Tivanusantara – Rekanan proyek jalan ruas Kawalo-Waikoka di Kabupaten Pulau Taliabu angkat bicara terkait ganti rugi ribuan pohon tanaman warga lima desa di Kecamatan Taliabu Selatan yang belum dibayar.

Yusuf Lasinta selaku Direktur PT Miranti Jaya Permai yang mengerjakan proyek jalan Kawalo-Waikoka mengakui saat pembukaan badan jalan ruas tersebut, pihaknya telah menggusur ribuan tanaman milik warga sepanjang 22 kilometer dengan kesepakatan antara warga pemilik tanaman dan pihaknya bahwa akan dilakukan ganti rugi apabila sudah ada pencairan anggaran.

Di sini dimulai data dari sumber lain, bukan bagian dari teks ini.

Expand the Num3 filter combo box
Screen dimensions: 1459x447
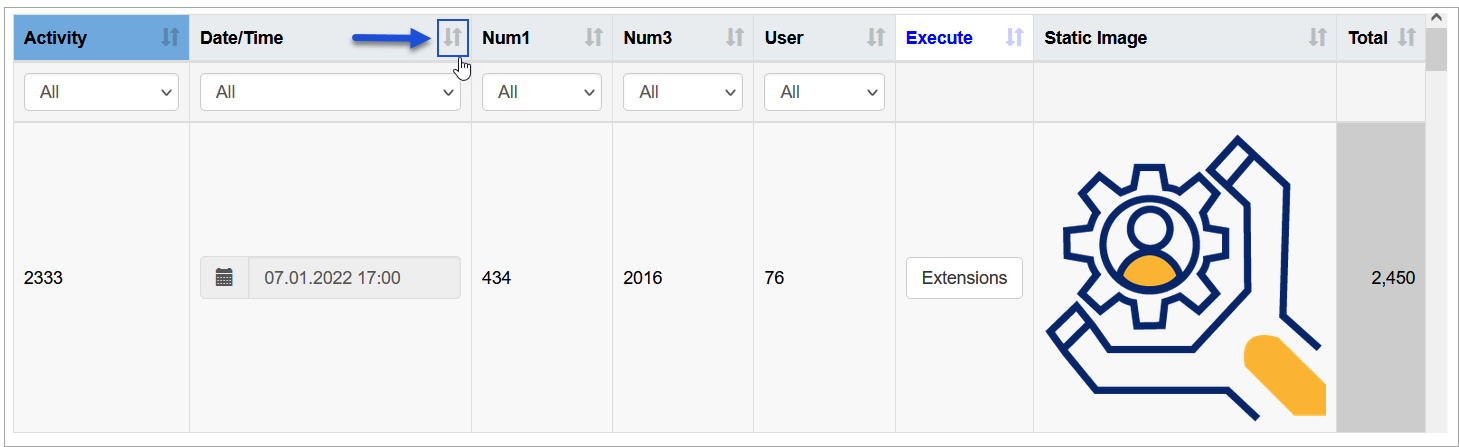pyautogui.click(x=683, y=92)
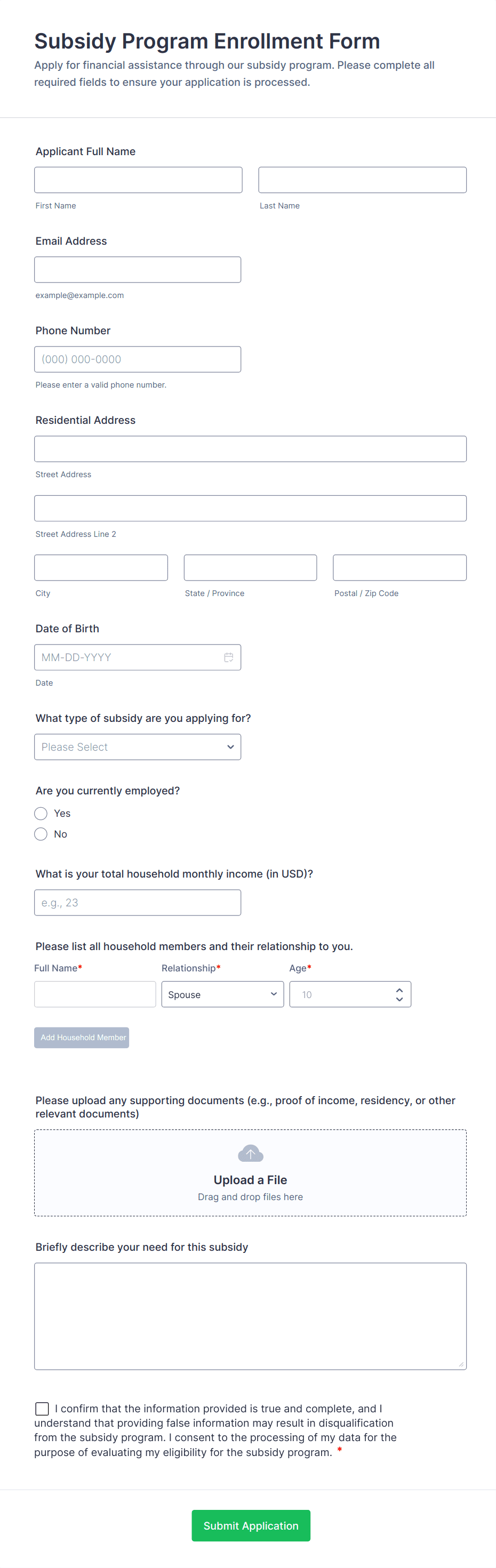This screenshot has height=1568, width=496.
Task: Focus the City text field
Action: point(101,567)
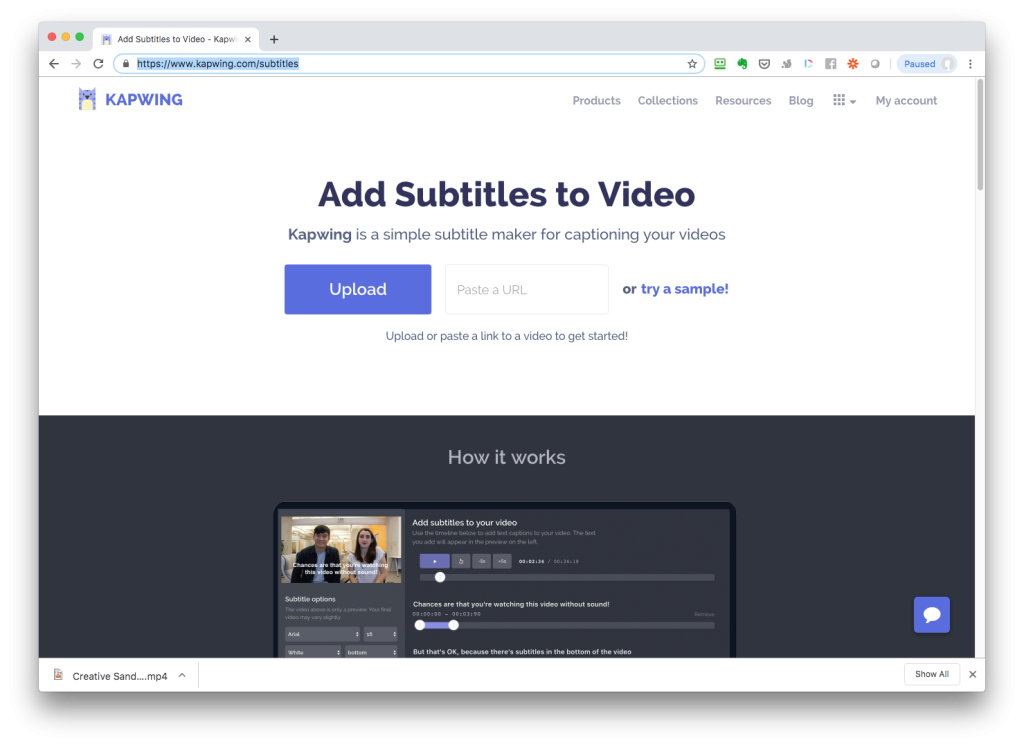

Yusuf mengungkapkan bahwa proyek ini melekat di Dinas Pekerjaan Umum dan Penataan Ruang (PUPR) Provinsi Maluku Utara tahun anggaran 2022 senilai Rp 30 miliar. Saat dimulai pekerjaan, baru dilakukan pembayaran 20 persen atau Rp 6 miliar untuk uang muka. Proyek tersebut dilakukan pemutusan kontrak setelah progres 63 persen.

Namun sampai saat ini, Pemrov Maluku Utara belum melakukan pembayaran terhadap sisa pekerjaan tersebut. Pihaknya sudah berusaha menyurat ke Pemprov untuk dilakukan pembayaran, namun sejak tahun 2022 hingga kini tak ada respons baik dari Pemprov.

Yusuf terpaksa melayangkan gugatan di Pengadilan Negeri Soasio pada Desember 2024 lalu dengan para tergugat dalam hal ini Gubernur Maluku Utara cq Kepala Dinas PUPR selaku tergugat I, kemudian pejabat pembuat komitmen (PPK) proyek jalan Kawalo-Waikoka pada Dinas PUPR Malut selaku tergugat II, serta Badan Pengelolaan Keuangan dan Aset Daerah (BPKAD) Malut selaku tergugat III.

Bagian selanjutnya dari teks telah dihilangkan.